孟子が王からの招きに仮病を使って断った翌日、今度は弔問に出かけようとする。弟子の公孫丑が「昨日は病を理由に朝廷を断ったのに、今日外出するのはまずいのでは」と心配するが、孟子は毅然とこう答える。「昨日は本当に病んでいた。今日は回復した。だから弔問には行くのだ」と。
孟子の振る舞いは、ただの頑固さではない。礼を曲げて王の形式的な誘いに屈することを拒み、同時に礼を尽くすべき相手(弔問)にはきちんと誠意を示すという、彼なりの「筋」を通している。

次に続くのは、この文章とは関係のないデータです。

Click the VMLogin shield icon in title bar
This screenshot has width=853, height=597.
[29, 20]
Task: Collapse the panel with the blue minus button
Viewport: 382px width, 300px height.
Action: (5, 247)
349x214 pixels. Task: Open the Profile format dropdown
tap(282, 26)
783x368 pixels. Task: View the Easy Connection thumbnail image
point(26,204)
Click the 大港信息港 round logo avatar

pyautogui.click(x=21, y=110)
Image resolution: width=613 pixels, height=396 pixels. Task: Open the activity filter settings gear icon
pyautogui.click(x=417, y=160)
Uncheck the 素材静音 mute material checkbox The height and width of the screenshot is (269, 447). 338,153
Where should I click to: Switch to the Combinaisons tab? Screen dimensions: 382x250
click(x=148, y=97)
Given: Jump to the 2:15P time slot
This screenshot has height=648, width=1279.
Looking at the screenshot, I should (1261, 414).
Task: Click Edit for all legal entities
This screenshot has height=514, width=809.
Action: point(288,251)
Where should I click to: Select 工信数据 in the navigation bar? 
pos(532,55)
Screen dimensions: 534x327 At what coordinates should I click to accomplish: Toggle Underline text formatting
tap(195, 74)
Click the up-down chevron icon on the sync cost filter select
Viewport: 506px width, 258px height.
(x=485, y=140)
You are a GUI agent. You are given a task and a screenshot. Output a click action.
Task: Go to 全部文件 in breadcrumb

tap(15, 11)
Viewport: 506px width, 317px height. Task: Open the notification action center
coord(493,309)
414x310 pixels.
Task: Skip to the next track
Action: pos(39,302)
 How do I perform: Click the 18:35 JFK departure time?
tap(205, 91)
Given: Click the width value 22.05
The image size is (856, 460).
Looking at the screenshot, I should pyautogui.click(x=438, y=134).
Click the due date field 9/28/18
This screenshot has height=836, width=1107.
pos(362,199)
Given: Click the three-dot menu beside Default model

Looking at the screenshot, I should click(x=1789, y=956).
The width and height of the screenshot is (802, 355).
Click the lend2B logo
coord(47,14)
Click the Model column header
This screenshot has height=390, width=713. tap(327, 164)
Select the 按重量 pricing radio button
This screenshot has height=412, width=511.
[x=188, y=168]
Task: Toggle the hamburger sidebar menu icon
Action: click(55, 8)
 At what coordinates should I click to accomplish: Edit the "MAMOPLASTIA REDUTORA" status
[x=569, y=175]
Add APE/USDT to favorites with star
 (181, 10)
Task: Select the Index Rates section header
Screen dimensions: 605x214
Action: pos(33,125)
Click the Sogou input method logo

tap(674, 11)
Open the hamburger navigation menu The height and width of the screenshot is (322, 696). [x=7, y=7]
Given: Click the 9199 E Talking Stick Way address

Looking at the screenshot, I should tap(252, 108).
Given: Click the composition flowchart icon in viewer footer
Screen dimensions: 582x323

これは、礼とは何か、誠意とは何かを深く理解した者にしかできない行動である。
孟子の不在を知った王は見舞いの使者と医者を送る。これに対し孟子の代わりに対応した孟仲子は、昨日は病気だったが今日は少し回復したとして「朝廷に向かった」と報告するが、実際には孟子は朝廷にも家にも戻らず、やむを得ず景丑氏の家に身を寄せた。
その姿勢は、王の機嫌をとるでもなく、場当たり的な言い訳に終始するでもなく、自分の信ずる礼と筋を通すために貫いた「意地」であり、知識人としての誇りそのものである。
原文(ふりがな付き引用)
明日(あす)、出(い)でて東郭氏(とうかくし)を弔(ちょう)せんとす。
公孫丑(こうそんちゅう)曰(い)わく、昔者(せきしゃ)辞(じ)するに病(やまい)を以(もっ)てし、今日は弔(ちょう)す。或(ある)いは不可(ふか)ならんか。
曰(い)わく、昔者(せきしゃ)は疾(やまい)みしも、今日は愈(い)えたり。之(これ)を如何(いかん)ぞ弔(ちょう)せざらんや。
王(おう)、人(ひと)をして疾(しつ)を問(と)い、医(い)をして来(きた)らしむ。
孟仲子(もうちゅうし)対(こた)えて曰(い)わく、昔者(せきしゃ)王(おう)命(めい)有(あ)りしも、采薪(さいしん)の憂(うれ)い有(あ)りて、朝(ちょう)に造(いた)ること能(あた)わざりき。
今(いま)は病(やまい)少(すこ)しく愈(い)えたり。趨(はし)りて朝(ちょう)に造(いた)れり。我(われ)識(し)らず、能(よ)く至(いた)れりや否(いな)やを。
数人(すうにん)をして路(みち)に要(よう)せしめて曰(い)わく、請(こ)う、必(かなら)ず帰(かえ)ること無(な)くして、朝(ちょう)に造(いた)れ。
已(や)むことを得(え)ずして景丑氏(けいちゅうし)に之(ゆ)きて宿(しゅく)せり。
注釈(簡潔な語句解説)
- 昔者(せきしゃ):ここでは「昨日」の意味。
- 采薪の憂い:病気。直訳では「薪を採ることができない憂い」。
- 要せしめる:道に人を配置して、孟子を待ち受けること。
- 趨りて:急いで、足早に。
- 景丑氏:斉の大夫で、孟子が一時避難することになった人物。
パーマリンク候補(英語スラッグ)
- principle-over-appearance(見かけより信念を)
- when-pride-is-just(誇りが正義になるとき)
- honor-through-defiance(逆らいの中にある礼)
孟子の「意地」は、無礼ではなく、むしろ真の「礼」に裏打ちされた行動です。